Information Flow Experiments
Determining Information Usage from the Outside
Using our rigorous statistical methodology, we have analyzed ads served by Google. We explored how they are related to the interests Google claims to infer about people at its Ad Settings webpage. We found
- Discrimination: gender-based discrimination in job-related ads
- Opacity: browsing substance abuse websites leads to rehab ads despite Google's own Ad Settings showing no evidence of such tracking
- Choice: Google's Ad Settings allows some control over the ads you see
We detail these results and our larger research program below.
Findings
Discrimination
We went to Google's Ad Settings, a webpage that provides some information about and control over the profile that Google maintains on you. (Click here to see what Google has on you.)
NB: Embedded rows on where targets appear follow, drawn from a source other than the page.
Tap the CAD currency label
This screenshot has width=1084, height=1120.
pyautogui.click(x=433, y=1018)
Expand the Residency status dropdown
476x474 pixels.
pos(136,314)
Over hundreds of browsers, we randomly edited the profile to be either “female” or “male” and visited job-related websites. We found that the “male” instances were much more likely to receive ads promoting high paying jobs than the “female” instances.
Times shown to | |||
---|---|---|---|
Ad Title | Ad URL | Females | Males |
Jobs (Hiring Now) | www.jobsinyourarea.co | 45 | 8 |
4Runner Parts Service | www.westernpatoyotaservice.com | 36 | 5 |
Criminal Justice Program | www3.mc3.edu/Criminal+Justice | 29 | 1 |
Goodwill - Hiring | goodwill.careerboutique.com | 121 | 39 |
UMUC Cyber Training | www.umuc.edu/cybersecuritytraining | 38 | 30 |
Times shown to | |||
---|---|---|---|
Ad Title | Ad URL | Females | Males |
$200k+ Jobs - Execs Only | careerchange.com | 311 | 1816 |
Find Next $200k+ Job | careerchange.com | 7 | 36 |
Become a Youth Counselor | www.youthcounseling.degreeleap.com | 0 | 310 |
CDL-A OTR Trucking Jobs | www.tadrivers.com/OTRJobs | 0 | 8 |
Free Resume Templates | resume-templates.resume-now.com | 8 | 10 |
Opacity
We had browsers randomly either go to websites associated with substance abuse or not. Those that did received ads for a rehab center while those that didn't did not.
Times shown to | |||
---|---|---|---|
Ad Title | Ad URL | No Substance Abuse | Substance Abuse |
The Watershed Rehab | www.thewatershed.com/Help | 0 | 2276 |
Watershed Rehab | www.thewatershed.com/Rehab | 0 | 362 |
The Watershed Rehab | (none) | 0 | 771 |
Veteran Home Loans | www.vamortgagecenter.com | 22 | 33 |
CAD Paper Rolls | paper-roll.net/Cad-Paper | 0 | 21 |
Times shown to | |||
---|---|---|---|
Ad Title | Ad URL | No Substance Abuse | Substance Abuse |
Alluria Alert | www.bestbeautybrand.com | 9 | 0 |
Best Dividend Stocks | dividends.wyattresearch.com | 54 | 24 |
10 Stocks to Hold Forever | www.streetauthority.com | 118 | 76 |
Delivery Drivers Wanted | get.lyft.com/drive | 54 | 14 |
VA Home Loans Start Here | www.vamortgagecenter.com | 41 | 9 |
Despite this clear change in the ads shown, Google's Ad Settings showed no inferred interests. The transparency tool was opaque!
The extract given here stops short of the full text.